Фарсагор, поэт и богач, потирая свои всегда холодные, слабые ручки, в последний раз рассеянными глазами оглядел убранные цветами столы, расставленные по покою:
1 2 3 4 5 6
— Не знаю… — отвечал Сократ, останавливаясь у себя под окнами. — Но я знаю, что, когда я лежал в колыбели, я знал еще меньше. А потом, с годами, я стал знакомиться с жизнью и людьми и потихоньку узнавал кое-что о том, что меня окружает. Из этого я могу заключить без большой возможности ошибки, что с годами, если я не узнаю всего — может быть, это только удел Того, кто стоит за богами-олимпийцами и Кого иногда я чувствую в мире смущенной душой — то все же я узнаю немножко больше. Свинья в грязной луже тупо хрюкает, не подымая глаз в небо — человек бьется о небо, мучается, желая вырвать у него тайну или тайны его молчания. Надо думать, надо биться, а что из этого выйдет, это знают только боги… если они, впрочем, такие, какими мы их себе воображаем, в чем — между нами — я сомневаюсь все больше и больше…

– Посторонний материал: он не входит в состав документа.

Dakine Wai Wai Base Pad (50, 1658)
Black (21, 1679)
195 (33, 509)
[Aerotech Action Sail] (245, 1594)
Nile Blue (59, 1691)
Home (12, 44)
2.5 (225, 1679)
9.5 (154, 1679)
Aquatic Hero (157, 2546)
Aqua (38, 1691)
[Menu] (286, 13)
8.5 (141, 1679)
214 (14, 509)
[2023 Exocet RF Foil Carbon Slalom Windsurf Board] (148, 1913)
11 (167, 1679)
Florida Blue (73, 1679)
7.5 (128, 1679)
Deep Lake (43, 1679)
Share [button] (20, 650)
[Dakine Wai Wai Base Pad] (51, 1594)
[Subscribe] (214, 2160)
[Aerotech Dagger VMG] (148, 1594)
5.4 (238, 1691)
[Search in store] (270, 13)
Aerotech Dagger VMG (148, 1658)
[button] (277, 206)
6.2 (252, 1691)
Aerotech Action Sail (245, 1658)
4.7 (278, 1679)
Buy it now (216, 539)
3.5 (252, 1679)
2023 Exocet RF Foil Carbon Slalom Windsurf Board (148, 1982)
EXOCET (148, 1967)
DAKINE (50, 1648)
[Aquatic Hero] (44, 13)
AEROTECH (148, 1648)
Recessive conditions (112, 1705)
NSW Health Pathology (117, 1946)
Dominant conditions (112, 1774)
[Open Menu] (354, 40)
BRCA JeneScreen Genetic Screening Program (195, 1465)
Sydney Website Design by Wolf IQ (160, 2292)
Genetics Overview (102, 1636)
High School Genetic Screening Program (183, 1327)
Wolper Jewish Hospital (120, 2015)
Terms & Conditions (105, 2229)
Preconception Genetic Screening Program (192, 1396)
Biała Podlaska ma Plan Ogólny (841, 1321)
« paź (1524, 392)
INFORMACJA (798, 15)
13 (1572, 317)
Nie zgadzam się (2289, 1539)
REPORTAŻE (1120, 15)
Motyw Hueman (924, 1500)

— Извини меня, Сократ, что я тут перебью тебя… — сказал Дорион. — Вот ты говоришь, что ты в колыбели не знал ничего, а мне часто кажется… да, да, только кажется, потому что логика тут бессильна… да и вообще настоящая мысль человеческая живет всегда вне логики… мне кажется, что пока человек, лежа в колыбельке, играет с солнечным лучом, он еще знает кое-что, но по мере того, как он растет, это настоящее знание он точно все более и более забывает. Слышишь, в олеандрах защелкал соловей? Он не посещал гимназии, не разговаривал с мудрыми, но разве можем мы сказать, что он не знает ничего или хотя бы того главного, что составляет самую сердцевину жизни? Ах! — вдруг воскликнул он и схватился за свою золотисто-кудрявую голову. — Вся беда, может быть, в том, что у человека нет достаточно слов, что он может написать для театра трагедию, но он не может высказать самого важного, самого светлого, того, что только его человеком и делает, что… Я уверен, что ты не понял меня, не понял, что я говорил тебе о мудрости ребенка в колыбельке, о соловье в зарослях олеандра, о собаке, воющей за забором…
— Ну, отчего же?.. — сказал Сократ не очень уверенно. — Но в каждой беседе нужен порядок и последовательность. Ты знаешь, что душа, заключенная в твоем теле, управляет им, как ей угодно…
— Но я этого совсем не знаю!.. — тихо уронил Дорион, потупившись.
— Погоди. И точно так же, надо полагать, и извечная мудрость управляет Вселенной по своей воле…
— Но я не вижу никакой мудрости во Вселенной! — все также тихо, но упрямо вставил Дорион. — Я вижу случай во всем… я вижу вихри…
— Но погоди же… — загорячился Сократ. — Если твой ум может одновременно думать об Афинах, Египте, Сицилии, то ум божий может мыслить одновременно обо всем существующем и…
— Нет, это просто сил никаких нет!.. — раздался вдруг над ними раздраженный женский голос. — Этим соловьям дня мало — им нужно еще баламутить своей болтовней всех и ночью… Нет, довольно!..
Из темного окна вдруг высунулись две руки с ведром и на голову Сократа с шумом обрушилась грязная вода, полная всяких кухонных отбросов.
— Пфу!.. — задыхаясь, затряс он головой. — Ах, ты, сумасшедшая баба… Ну, что ты скажешь, Дорион?!.. Впрочем, — усмехнулся он, — в природе всегда так бывает: после грозы — ливень. А у нас гроза была уже с утра. И всю одежду вымочила этой своей гадостью… Но она права: надо дать людям и покой. Мне было бы интересно докончить эту беседу с тобой, но придется ее отложить: я весь промок.
— Ты работал бы лучше с твоим Дорионом, чем зря языки трепать… — кричала им сверху Ксантиппа. — Иди сейчас же домой, а то я и его оболью! Полуночники…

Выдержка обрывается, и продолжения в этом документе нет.